Given are three squares of side lengths $a$, $b$ and $c$ with $a>b>c$. Construct (with compass and straightedge) a square of the area $a^2-b^2-c^2$!
I have thought about "cutting" the two smaller squares into pieces and arranging them inside the big square in such a way that the space left is a square, too.
Do you have any ideas?
I have actually found out myself now and it is a lot easier than the answer given below.

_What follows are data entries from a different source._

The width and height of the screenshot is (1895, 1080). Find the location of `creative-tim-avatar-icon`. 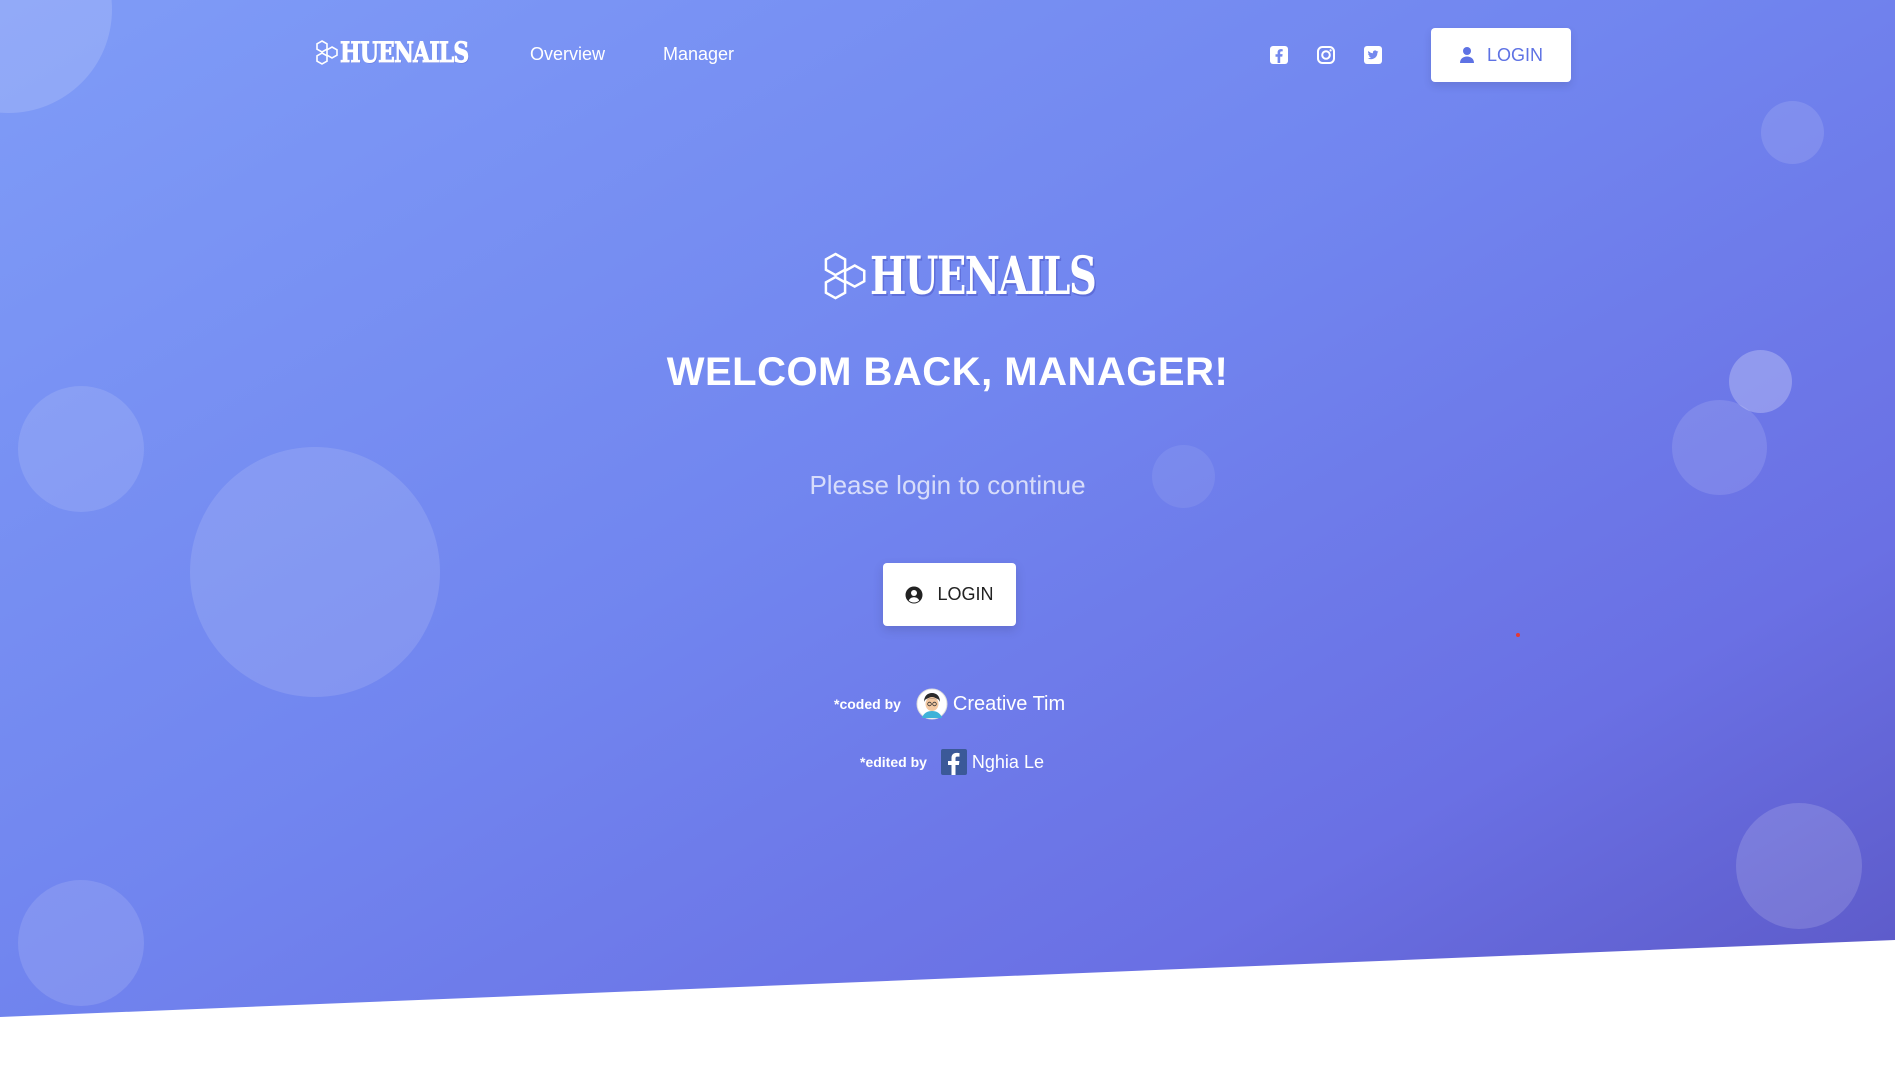

creative-tim-avatar-icon is located at coordinates (932, 704).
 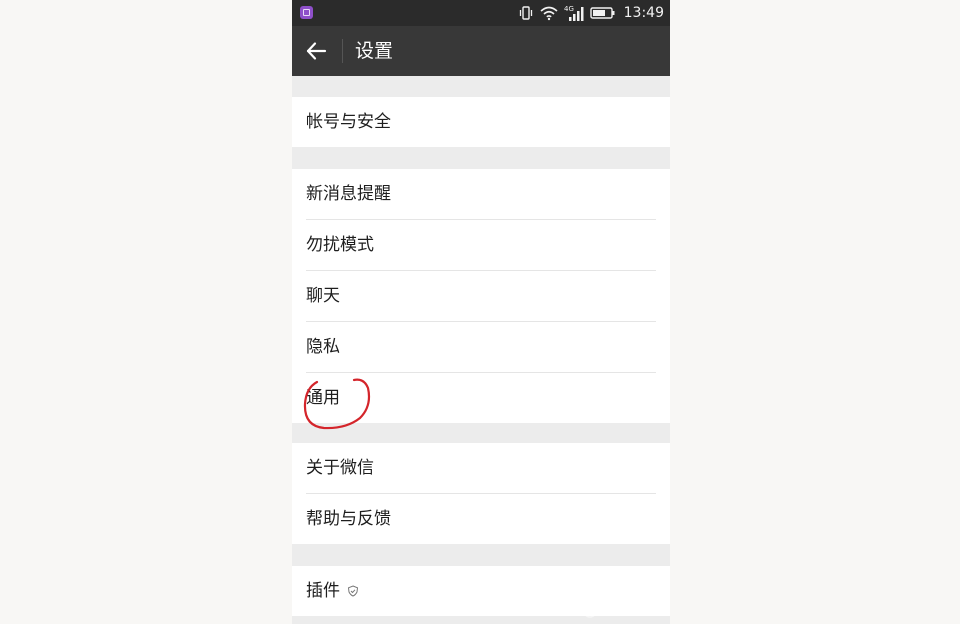 What do you see at coordinates (549, 14) in the screenshot?
I see `wifi-icon` at bounding box center [549, 14].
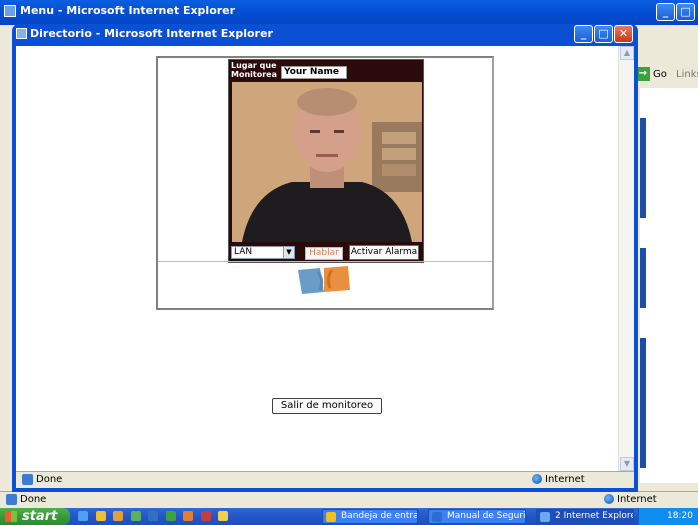  Describe the element at coordinates (627, 464) in the screenshot. I see `scroll-down-icon: ▼` at that location.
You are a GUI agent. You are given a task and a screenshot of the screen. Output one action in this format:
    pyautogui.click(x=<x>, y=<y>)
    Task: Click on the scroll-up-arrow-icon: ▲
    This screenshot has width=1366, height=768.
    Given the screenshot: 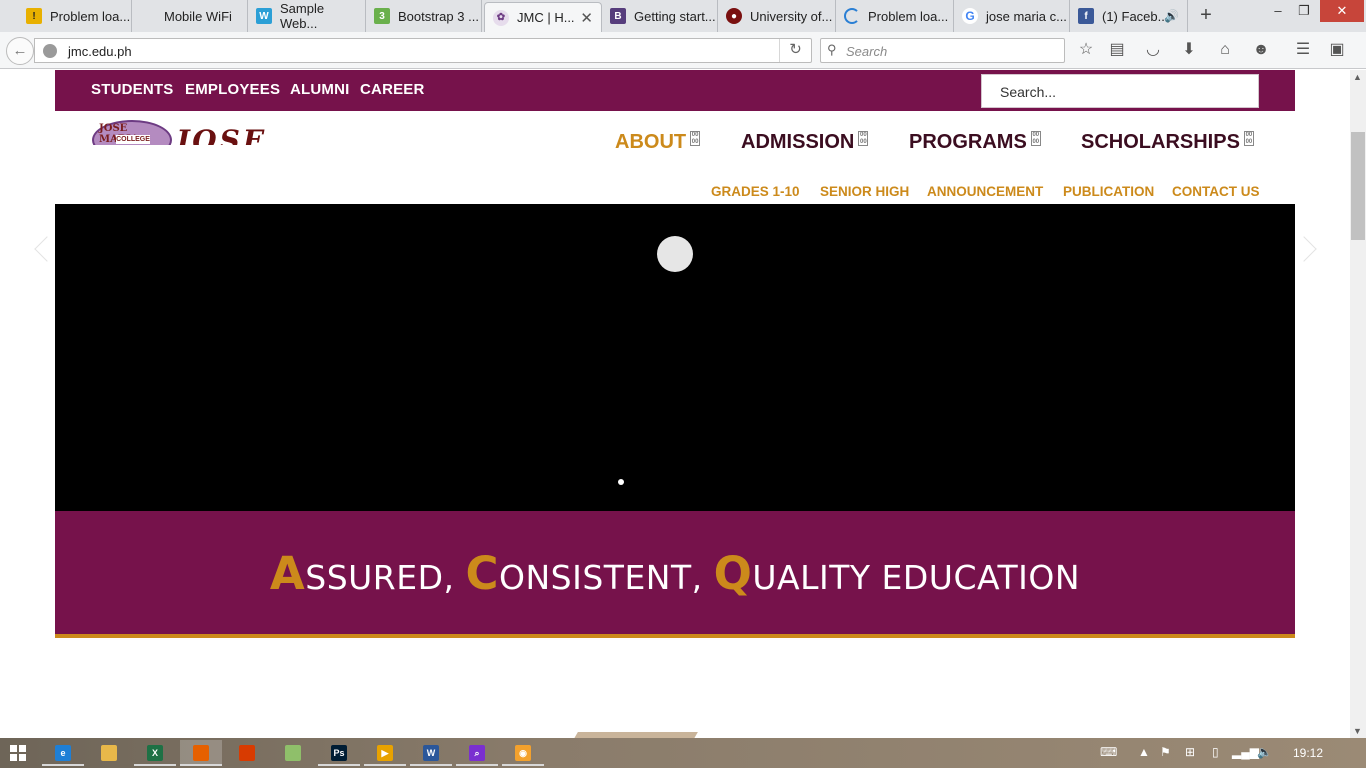 What is the action you would take?
    pyautogui.click(x=1358, y=77)
    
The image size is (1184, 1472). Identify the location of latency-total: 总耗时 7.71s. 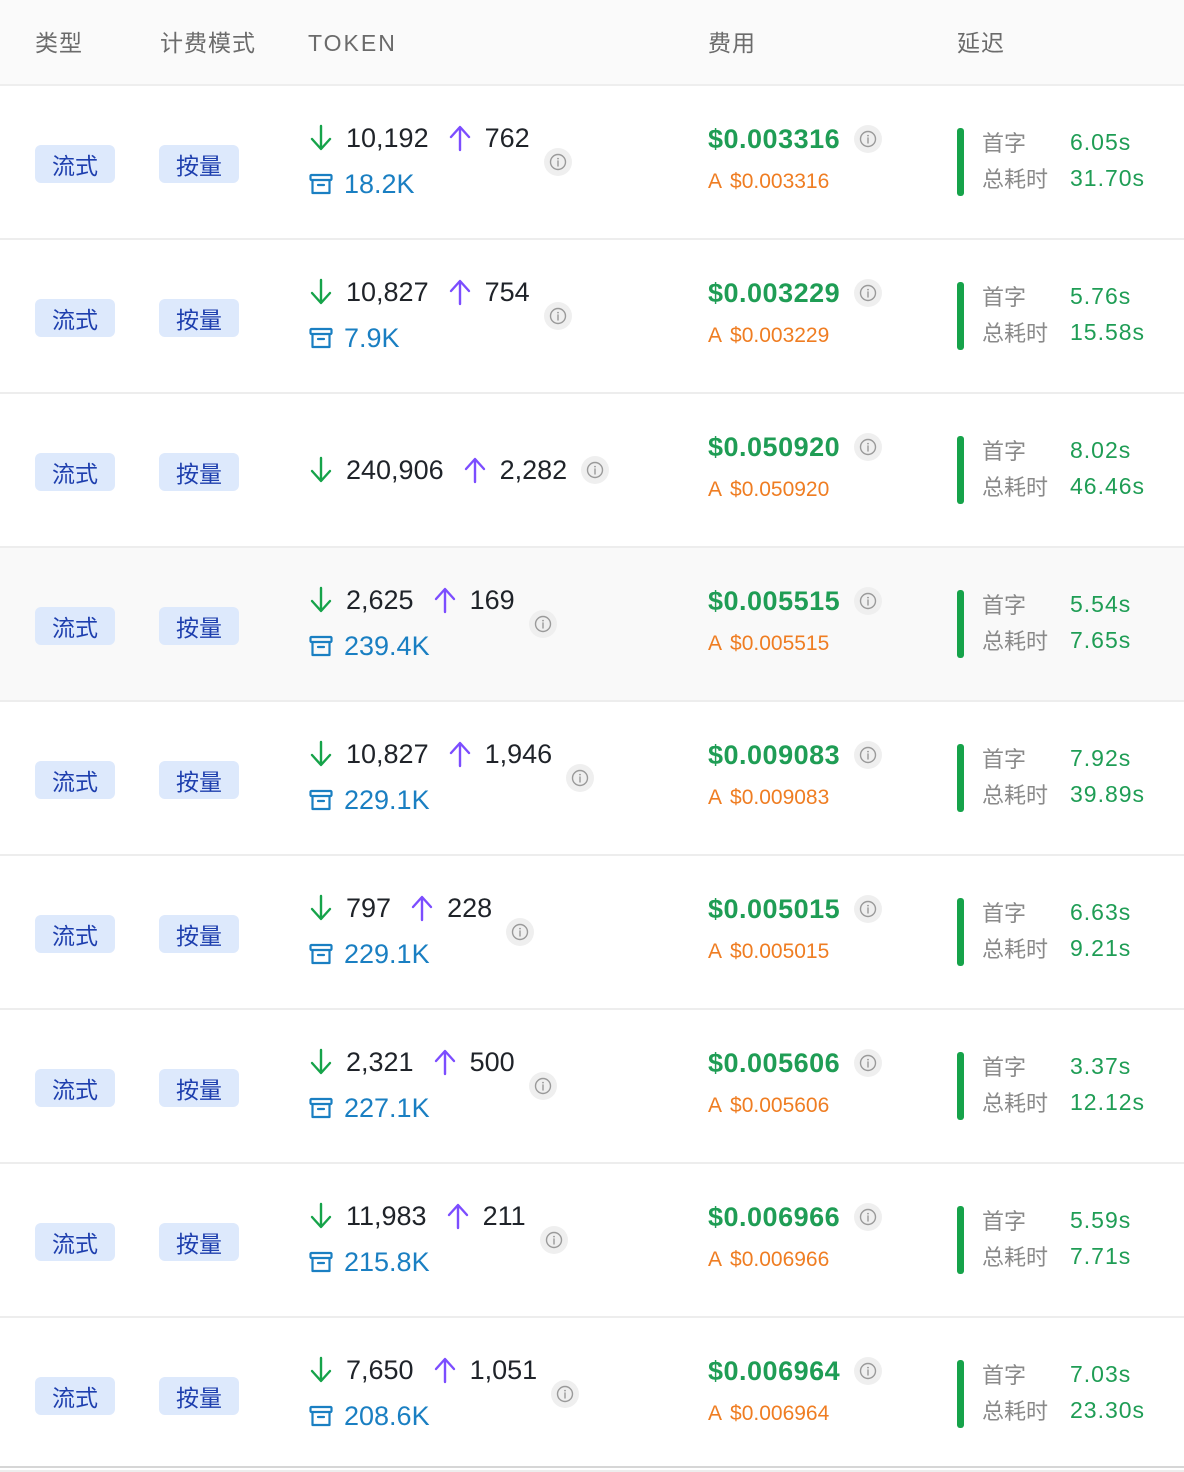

Start with the square of the area $a^2$. Construct a semicircle towards its outside on one of its edges, say $AB$ and then construct a circle with radius $b$ and with centre $B$. Point $C$ should be the point of intersection of the circle and the semicircle. Then ABC is rectangular and Pythagoras tells us that $$|AC|^2=a^2-b^2.$$
Repeat this process now putting the square of area $a^2-b^2$ on the hypotenuse and the one of area $c$ on one of the legs. Then the square on the other leg has area $a^2-b^2-c^2$, as desired.
We can measure $a$ and $b$ in units of $c$. You can use similar triangles to get segments of length $(\frac ac)^2$ and $(\frac bc)^2$, then can subtract to get $(\frac ac)^2-(\frac bc)^2-1$, then follow this question to get $\sqrt{(\frac ac)^2-(\frac bc)^2-1}$
Hint:
It is an application of the law of cosines. This figure is from wikipedia, and (changing $c$ and $a$ with respect to your question) shows that $c^2-a^2-b^2=-2ab\cos \gamma$
The two parallelograms of area $-2ab\cos \gamma$ can be transformed in a rectangle of sides $b$ and $d=|2a\cos \gamma|$, and this rectangle can be transformed in a square with a classical construction (that you can find here).